I'm conjuring what to compose about, because as you know, I'm not writing, I'M COMPOSING. Music, as much as I love it, I don't think it carries over much, unless you count the hard rock I'm listening to. I've also got Bioshock 2 paused for a moment, the endless fish swimming by becoming annoying. It's too late to keep going on this game, but I've ended up so close I almost have to. I've been applying at all sorts of places, and even considered doing a freelance bit for Game Informer. That should be interesting, if I'm even considered for the deal.

I'm writing to consider the implications of my last blog. I offended folk, I cussed a great deal, I signed on for ads to be on my blog so I can see a slight trickle of cash in my pocket. and yet. I'm rather indifferent about the ordeal. I stand by what I said about everything and everyone. I don't seem to really care if I offended anyone. All the same, it's not like I didn't think things through.

Writers block. Is it the same as lack of motivation? I feel like it is. That seems to be the only thing between me and commercialism paying for my spa trips to Hawaii. If only I was on the streets and had a better way of organizing my ideas on paper. Or rather written format. I just feel like I have nothing good to write. Regardless of various friends and do-gooders around me assuring me otherwise, I haven't found anyone that has experience in the matter, willing to read something that isn't refined from a student with paper saying they're qualified to write.
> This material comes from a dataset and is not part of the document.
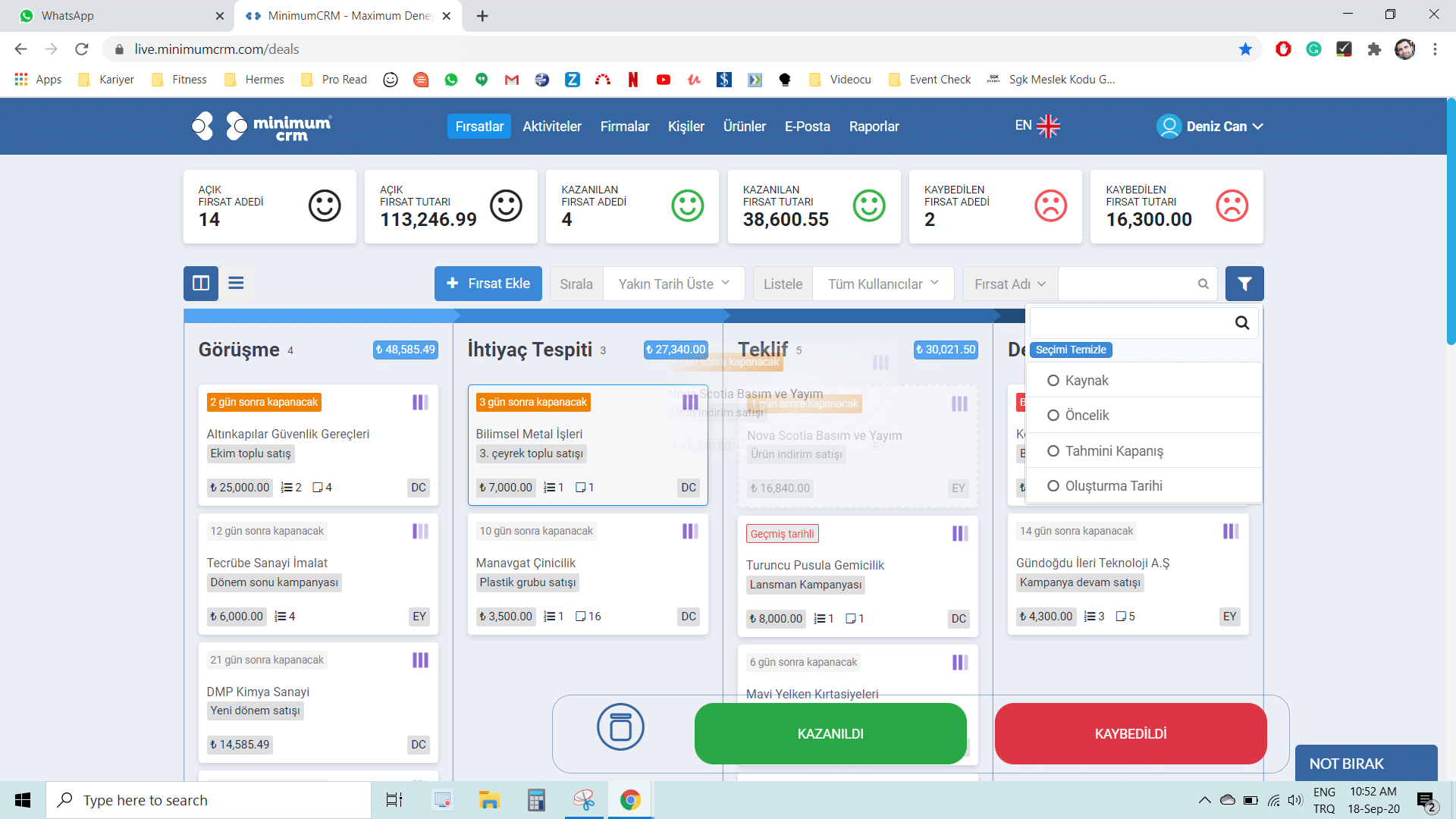
Task: Click the list view toggle icon
Action: (236, 283)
Can you qualify something like that? Is it quantifiable? The artistic muse, the desire to create, even if it is something as garish as my written prose. Should I not be allowed to express myself, regardless of how poorly, if I don't have something signed by some faceless entity, assuring anyone that reads it that I am qualified to do so?

Doesn't kill my desire to learn the craft, rest assured, I still need an education. But it's almost like identification anymore, not so much education. At least that's how it feels. I'll write about it once I reach the other side.

Don't feel cynical today, so don't expect to laugh. Though I am dreading the moment I set foot in that pizza parlor. Sure is going to be a joy to start up working there again. For crying out loud, I'm a trained banker, not a dough flinger. But there is humility to be had, I'm sure.

Droll. That's what this is. Does anyone care this is written? There's no real value to this, you're not getting a laugh. You might at some of my earlier ones, to be sure.

I weep for my species. Especially if I'm the sample. Good heavens, leave it be.